** Start of The input **
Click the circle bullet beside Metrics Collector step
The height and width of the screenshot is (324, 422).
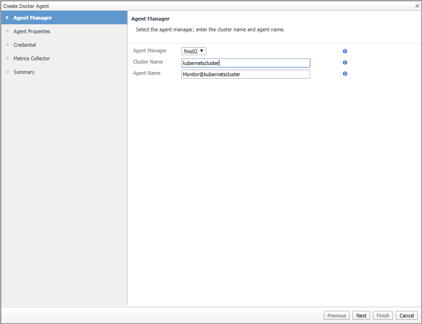(x=7, y=58)
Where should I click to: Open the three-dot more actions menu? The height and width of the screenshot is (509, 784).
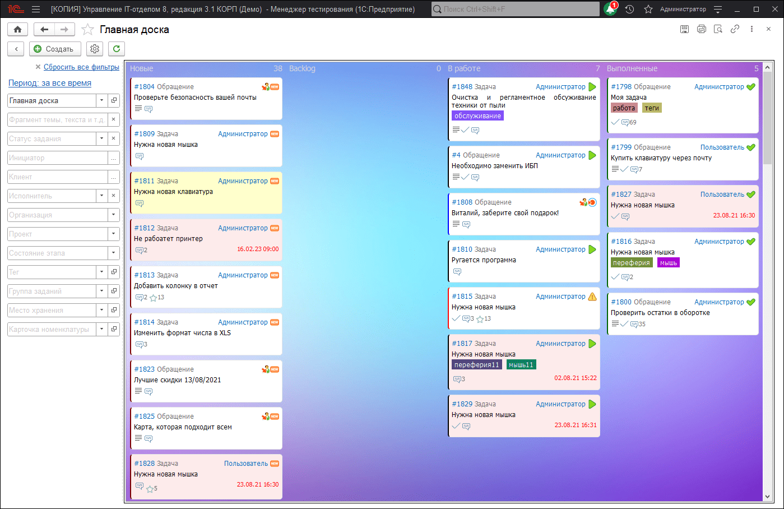[x=751, y=29]
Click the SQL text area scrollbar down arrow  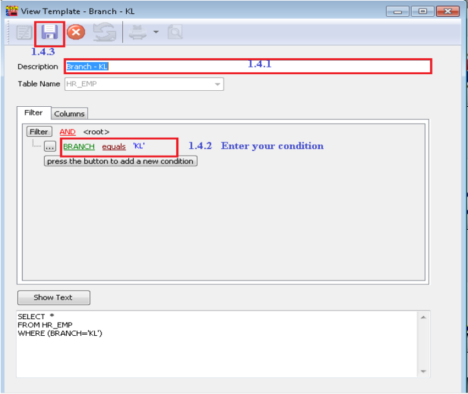pos(423,371)
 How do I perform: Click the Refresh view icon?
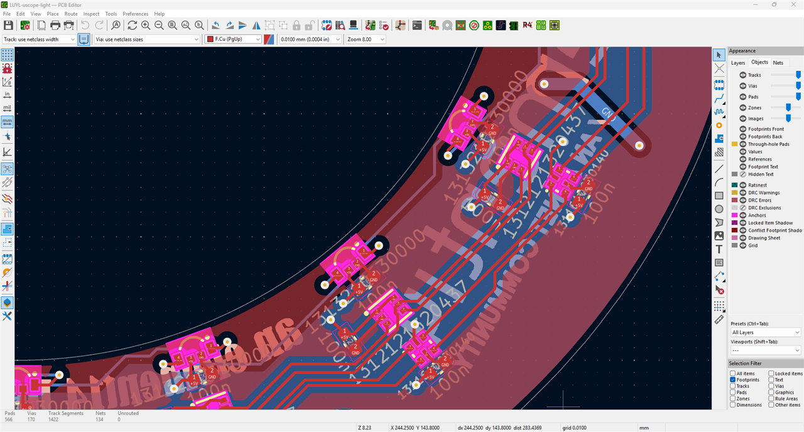point(132,26)
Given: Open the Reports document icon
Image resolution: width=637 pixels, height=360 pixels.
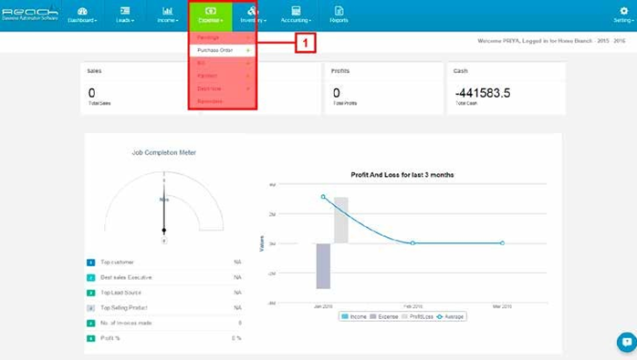Looking at the screenshot, I should click(x=339, y=11).
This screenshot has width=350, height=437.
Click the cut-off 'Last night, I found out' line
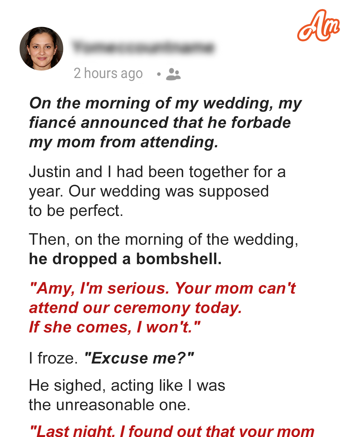[x=172, y=431]
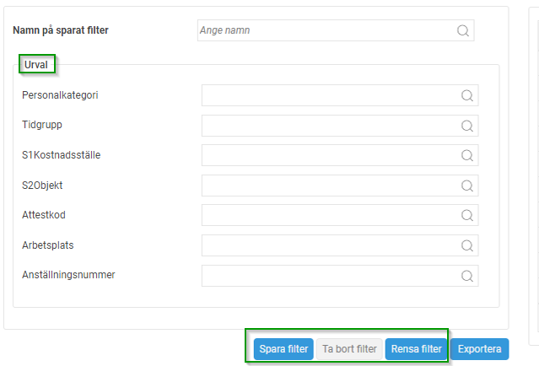Click into the S1Kostnadsställe input box
Screen dimensions: 539x366
click(x=329, y=155)
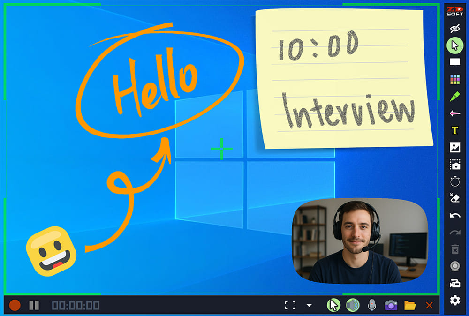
** End of The input **
▸ **Written task**: Collect each line from the rows above that contains the word "Open". Only matches with the same capitalization count.

▸ **Exercise answer**:
Where should I click to: Open the three-dot more actions menu? The height and width of the screenshot is (509, 784).
Given: Open the Reports document icon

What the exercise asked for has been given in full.